Lawrence et moi nous sommes rencontrés quelques jours après l’inauguration de Trump et la vague de protestation qui a suivi. Lawrence se réjouit malgré tout de voir que les gens se rassemblent à nouveau dans les grands centres urbains, des manifestations aux groupes de lecture en passant par les libraires indépendants et les fêtes underground. « Nous savons déjà que certaines choses se passent en réaction à la période néolibérale que nous venons de traverser, et que le pire est à venir avec Trump. Mais d’un autre côté, on sent un désir de resocialiser nos villes, de les rendre plus abordables, plus ouvertes et plus inclusives », affirme Lawrence.

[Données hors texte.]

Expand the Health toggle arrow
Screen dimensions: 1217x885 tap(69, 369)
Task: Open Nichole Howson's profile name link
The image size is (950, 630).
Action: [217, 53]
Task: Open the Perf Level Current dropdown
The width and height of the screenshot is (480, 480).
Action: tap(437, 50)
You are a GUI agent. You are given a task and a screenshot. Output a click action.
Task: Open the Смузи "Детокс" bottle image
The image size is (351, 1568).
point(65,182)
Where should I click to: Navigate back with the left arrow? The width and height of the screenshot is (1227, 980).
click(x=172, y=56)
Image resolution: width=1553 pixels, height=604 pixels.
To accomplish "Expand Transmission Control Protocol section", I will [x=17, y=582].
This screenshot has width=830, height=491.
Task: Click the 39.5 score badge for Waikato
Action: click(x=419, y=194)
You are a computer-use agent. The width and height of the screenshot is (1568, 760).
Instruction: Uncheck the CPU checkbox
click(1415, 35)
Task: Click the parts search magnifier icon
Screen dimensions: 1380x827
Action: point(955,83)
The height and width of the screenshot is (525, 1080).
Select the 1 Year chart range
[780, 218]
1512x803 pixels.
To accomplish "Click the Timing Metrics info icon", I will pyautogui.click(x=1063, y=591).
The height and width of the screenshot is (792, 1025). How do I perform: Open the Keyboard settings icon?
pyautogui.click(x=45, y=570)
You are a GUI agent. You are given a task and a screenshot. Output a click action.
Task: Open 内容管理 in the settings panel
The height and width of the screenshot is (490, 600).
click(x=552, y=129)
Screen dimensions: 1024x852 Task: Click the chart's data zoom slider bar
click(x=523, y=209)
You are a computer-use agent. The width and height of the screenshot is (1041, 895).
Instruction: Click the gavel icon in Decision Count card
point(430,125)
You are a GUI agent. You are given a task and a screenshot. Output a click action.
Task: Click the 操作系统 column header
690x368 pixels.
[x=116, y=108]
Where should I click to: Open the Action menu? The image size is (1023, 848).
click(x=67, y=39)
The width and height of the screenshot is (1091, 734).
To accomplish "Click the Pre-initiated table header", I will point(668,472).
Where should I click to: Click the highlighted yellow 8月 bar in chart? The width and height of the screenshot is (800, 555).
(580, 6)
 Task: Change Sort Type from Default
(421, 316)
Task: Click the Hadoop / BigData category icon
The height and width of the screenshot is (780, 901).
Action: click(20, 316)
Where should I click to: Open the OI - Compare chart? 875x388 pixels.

Ils croient tous à la manipulation des objets trouvés, au mélange des genres; ils ont tous un esprit très DIY qui découle de leurs différentes versions de la culture punk.

Le climat de colère, de méfiance et d’intolérance mutuelle qui plane sur ce monde occidental déchiré par les divergences politiques nimbe la scène new-yorkaise décloisonnée des années 80 d’une aura d’irréalité. Cette lointaine vision de rêve s’est pourtant produite en grande partie pendant la présidence de Ronald Reagan qui, dans ses efforts pour restaurer le conservatisme banlieusard des années 50 dans les points chauds de la ville, s’était montré presque aussi polémique que Trump.

Malgré le contexte politique des années 80, les artistes transcendaient les genres, les quartiers et les races. Basquiat faisait de l’art punk avec son band Gray, Afrika Bambaataa utilisait des échantillons de Kraftwerk sur son mystique album Planet Rock, Jones enregistrait des reprises d’Iggy Pop et de Joy Division – le tout dans un esprit de curiosité et d’admiration mutuelle. Une chose qui frappe à la lecture du livre de Lawrence, c’est la rapidité avec laquelle Blondie a emboîté le pas à la vague hip-hop. Quand ils ont sorti le vidéoclip Rapture, où l’on entendait Debbie Harry rapper et faire référence à Fab Five Freddie, le genre commençait à peine à émerger. Et pourtant, ce contraste entre les cultures du Bronx et de Manhattan reflétait parfaitement l’époque.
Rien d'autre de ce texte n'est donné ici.